How to Setup Transparent Squid Proxy Server in Ubuntu
Sponsored Link
This is a short guide on how to set up a transparent squid proxy server. Squid is a caching proxy for the Web supporting HTTP, HTTPS, FTP, and more. It reduces bandwidth and improves response times by caching and reusing frequently-requested web pages. Squid has extensive access controls and makes a great server accelerator.
Install Squid
Install squid and squid-common
sudo aptitude install squid squid-common
Edit the squid config file.
sudo vi /etc/squid/squid.conf
Set the allowed hosts.
Where
acl internal_network src 192.168.0.0/24 (192.168.0.0/24
is your IP range.)
http_access allow internal_network
Set the correct permissions.
sudo chown -R proxy:proxy /var/log/squid/
sudo chown proxy:proxy /etc/squid/squid.conf
You will need to restart squid for the changes to take affect.

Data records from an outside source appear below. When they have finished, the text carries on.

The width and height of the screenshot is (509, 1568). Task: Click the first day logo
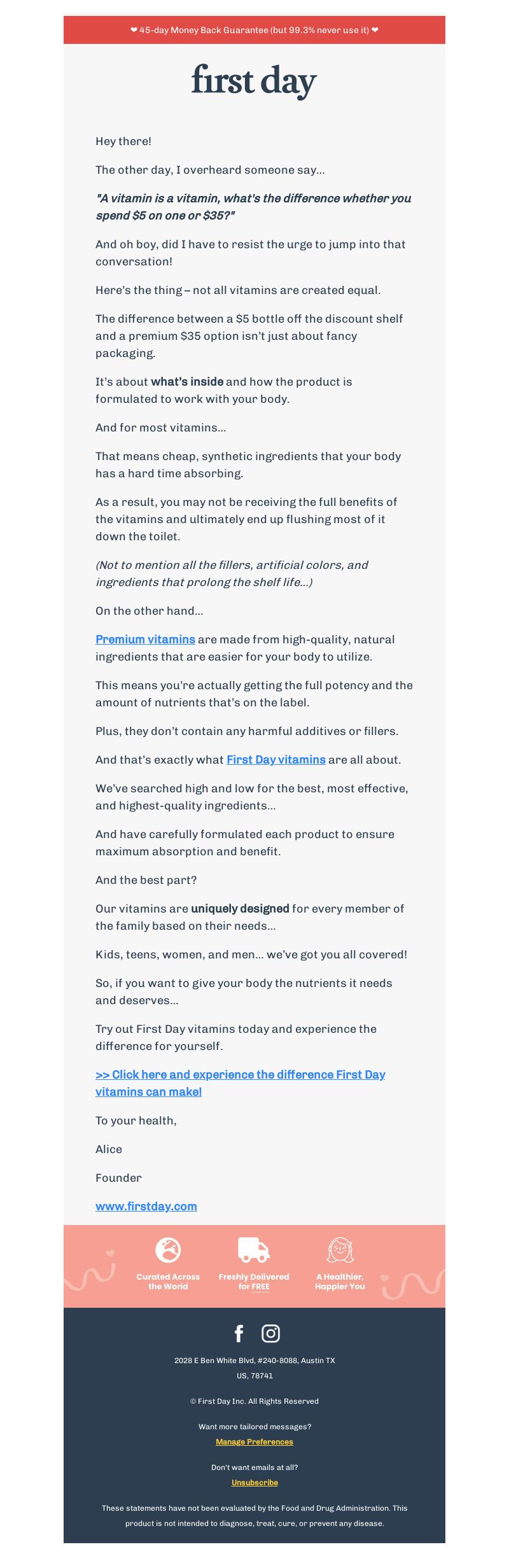(254, 81)
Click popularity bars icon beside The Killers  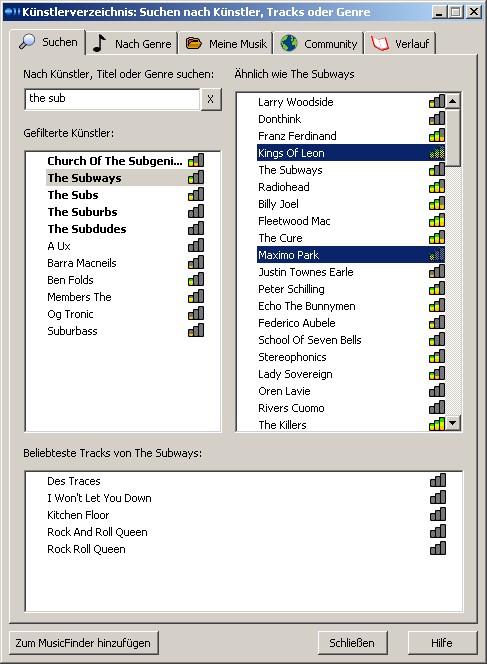[437, 424]
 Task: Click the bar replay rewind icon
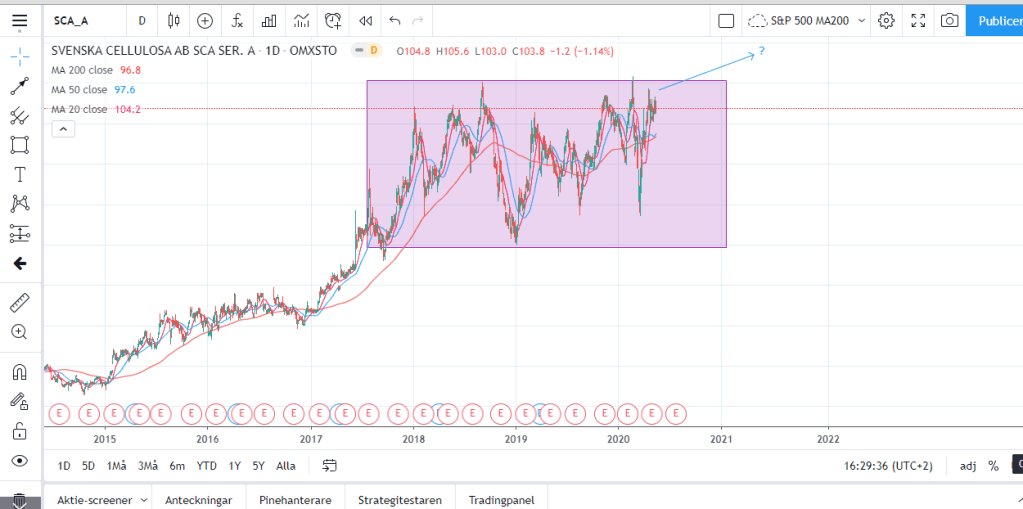pos(366,20)
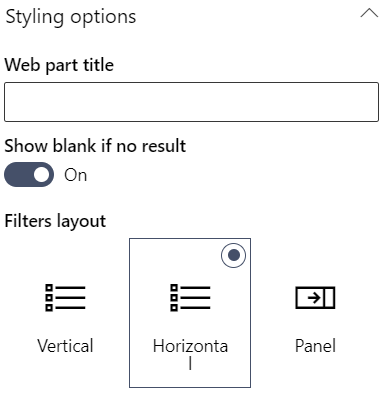Collapse Styling options with the chevron

(369, 14)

sudo /etc/init.d/squid restart
Now open up your browser and set your proxy to point to your new squid server on port 3128
Authentication
If you wish to use authentication with your proxy you will need to install apache2 utilities
sudo aptitude install squid squid-common apache2-utils
To add your first user you will need to specify -c
sudo htpasswd -c /etc/squid.passwd first_user
Thereafter you add new users with
sudo htpasswd /etc/squid.passwd another_user
Edit the squid config file
sudo vi /etc/squid/squid.conf
Set the the authentication parameters and the acl
auth_param basic program /usr/lib/squid/ncsa_auth /etc/squid.passwd
auth_param basic children 5
auth_param basic realm NFYE Squid proxy-caching web server
auth_param basic credentialsttl 3 hours
auth_param basic casesensitive off
acl users proxy_auth REQUIRED
acl sectionx proxy_auth REQUIRED
http_access allow users
So this is what your squid.conf should look like.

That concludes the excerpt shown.